The Fever Kill
Creeping Hemlock Press
Reviewed By Blu Gilliand
Tom Piccirilli is a literary chameleon. Whenever he chooses to work in a particular genre, his voice takes on the bold colors and subtle shadings of his surroundings. His westerns, Grave Men and Coffin Blues, are dust-covered sagas that evoke the spirit of Louis L’Amour. His southern gothic tales, A Choir of Ill Children and November Mourns, are so steeped in the humid language of the swamplands that the pages are damp. He also writes straight-up horror tales, mysteries, and even poetry. With his latest novel, The Fever Kill, Piccirilli struts into the crime fiction field, where he’ll doubtless be welcomed with open arms.
Piccirilli has dabbled in the crime genre before, most recently with The Midnight Road, but those efforts have all been flavored with the supernatural. In its own way, The Fever Kill is also a ghost story, just not in the traditional sense: the ghosts that haunt the “bent cop” at the center of this novel are the mistakes and mysteries of his past. They are the kinds of things that don’t go bump in the night, but instead ride permanent shotgun with a man trying to figure out where his life went wrong.
Crease has returned to the town of Hangtree to uncover the truth about his father, the disgraced, deceased former sheriff who was embroiled in a scandal over the death of a kidnapped girl. Crease himself is emerging from two years of undercover work, a time in which the line between duty and honor became impossibly blurred. He’s blown his cover, his enraged ex-boss is hot on his trail, his mistress is pregnant, and his wife and son are moving on without him.

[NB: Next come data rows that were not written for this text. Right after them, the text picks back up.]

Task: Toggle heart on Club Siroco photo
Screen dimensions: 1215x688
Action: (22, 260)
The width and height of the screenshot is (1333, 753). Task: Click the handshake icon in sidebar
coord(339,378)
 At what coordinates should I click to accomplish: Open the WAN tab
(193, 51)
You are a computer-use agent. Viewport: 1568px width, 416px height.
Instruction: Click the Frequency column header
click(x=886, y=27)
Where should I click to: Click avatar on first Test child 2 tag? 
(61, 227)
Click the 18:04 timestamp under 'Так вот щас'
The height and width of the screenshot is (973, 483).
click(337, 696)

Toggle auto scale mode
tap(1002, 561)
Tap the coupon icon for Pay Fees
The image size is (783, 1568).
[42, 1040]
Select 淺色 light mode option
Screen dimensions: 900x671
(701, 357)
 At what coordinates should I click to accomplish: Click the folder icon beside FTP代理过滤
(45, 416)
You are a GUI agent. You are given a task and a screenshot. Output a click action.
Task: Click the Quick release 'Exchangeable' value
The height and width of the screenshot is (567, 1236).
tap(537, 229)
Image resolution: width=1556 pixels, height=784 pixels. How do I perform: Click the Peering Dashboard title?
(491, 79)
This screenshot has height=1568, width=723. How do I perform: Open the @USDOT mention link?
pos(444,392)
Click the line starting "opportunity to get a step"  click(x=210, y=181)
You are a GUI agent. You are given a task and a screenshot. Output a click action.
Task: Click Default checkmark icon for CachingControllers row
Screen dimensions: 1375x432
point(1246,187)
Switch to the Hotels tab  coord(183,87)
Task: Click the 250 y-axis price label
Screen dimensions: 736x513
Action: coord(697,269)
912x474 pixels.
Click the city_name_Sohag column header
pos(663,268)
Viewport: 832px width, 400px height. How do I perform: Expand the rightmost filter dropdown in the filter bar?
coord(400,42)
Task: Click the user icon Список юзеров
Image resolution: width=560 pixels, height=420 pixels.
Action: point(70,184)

Piccirilli, whose work is often dense and lyrical, streamlines his prose to a razor’s edge in The Fever Kill. And while the language is sparse, the cast of characters Piccirilli has created is characteristically deep. Among the standouts are Crease, a complex man desperately searching for a sense of normalcy and peace that he’s never before experienced; his old girlfriend, Reb, a washed up small-town beauty for whom the paltry sum of $15,000 is a lifeline just out of reach; and Tucco, the crime boss targeted by Crease’s undercover work, who is angry enough to trail him to Hangtree, but gracious enough to let Crease finish his personal quest before answering for his betrayal.
The Fever Kill is yet another left turn in the career of a writer determined to follow his own meandering path. Whatever it is that guides Piccirilli down the road, let’s hope he keeps following, because it hasn’t led him wrong yet.